…and once again everything is strange and dreamlike; silver strands pull me from place to place again. i didn't check my map app today, didn't read the bus schedule, didn't read the work schedule. the body was awake, then on the bus, then at the hotel, rote and routine as a leaf's wavering path falling from the tree.
i sense a terrible loss, but i cannot hold it; i am hungry for nourishment and feel the energy capable of propelling me to do many things. i am afraid of fire and deep water. i love sharp wits and soft words. i cannot hold anyone's gaze without trying to eat it all in one bite. i should be on a diet. it's a cheat day.

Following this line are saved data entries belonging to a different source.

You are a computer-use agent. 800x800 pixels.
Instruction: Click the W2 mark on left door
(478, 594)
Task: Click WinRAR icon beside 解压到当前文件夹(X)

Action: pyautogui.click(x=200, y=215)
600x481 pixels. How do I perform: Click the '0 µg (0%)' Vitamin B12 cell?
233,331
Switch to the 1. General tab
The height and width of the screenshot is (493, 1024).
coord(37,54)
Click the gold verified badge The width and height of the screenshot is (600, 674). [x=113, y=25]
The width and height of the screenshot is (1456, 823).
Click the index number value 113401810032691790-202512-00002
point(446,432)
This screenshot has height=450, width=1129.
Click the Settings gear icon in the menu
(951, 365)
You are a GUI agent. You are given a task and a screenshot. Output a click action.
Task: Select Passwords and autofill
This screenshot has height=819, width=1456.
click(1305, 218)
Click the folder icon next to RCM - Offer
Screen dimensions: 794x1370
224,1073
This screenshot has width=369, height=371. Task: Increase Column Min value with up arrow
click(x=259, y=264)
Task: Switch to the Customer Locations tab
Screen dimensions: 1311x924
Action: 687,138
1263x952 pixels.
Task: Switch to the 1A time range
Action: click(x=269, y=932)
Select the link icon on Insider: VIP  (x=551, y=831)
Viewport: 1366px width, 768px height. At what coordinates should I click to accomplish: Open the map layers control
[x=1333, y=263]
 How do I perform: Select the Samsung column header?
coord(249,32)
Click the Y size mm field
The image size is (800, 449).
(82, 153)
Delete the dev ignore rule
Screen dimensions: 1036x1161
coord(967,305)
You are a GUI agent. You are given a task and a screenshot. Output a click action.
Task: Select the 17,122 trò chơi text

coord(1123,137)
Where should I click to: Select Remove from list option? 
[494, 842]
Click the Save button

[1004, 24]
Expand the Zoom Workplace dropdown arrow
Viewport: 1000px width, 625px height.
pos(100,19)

in a dream you know what everyone is thinking, even if you don't; you dream-know that what you know-know is wrong, and the story-you becomes distinct from the viewer-you, the dreamer-you, shunted from body to body attempting to lap up the moral of the story before suddenly your alarm springs you awake. but if you set up the mechanism wrong, it would be so easy to get stuck, to sever your rope…
…would you still find yourself at work in the morning, if you never awoke? would you still be at the bus on time? would you still hit the ground? would you still flutter, and look for gazes to hold and hoard?
maybe you don't exist unless you're being perceived. even when no one else is looking, i am. i hope i don't close my eyes until someone else's are locked on mine forever.
and then i'll blink, and when i wake up, maybe i'll follow the silver threads until i wake up, up, up, to an awaker dream.
well, G-D, maybe. or maybe just me. the audience-me. the dreamer-me, writing, watching, wondering what i'll do.
am i the me from this hypothetical or am i the writer? the writer-me knows so much more. but to be alive is to guess and gamble. so the hypothetical-me will do as it may.
i will pull the strings until i feel a tug and almost wonder why this time.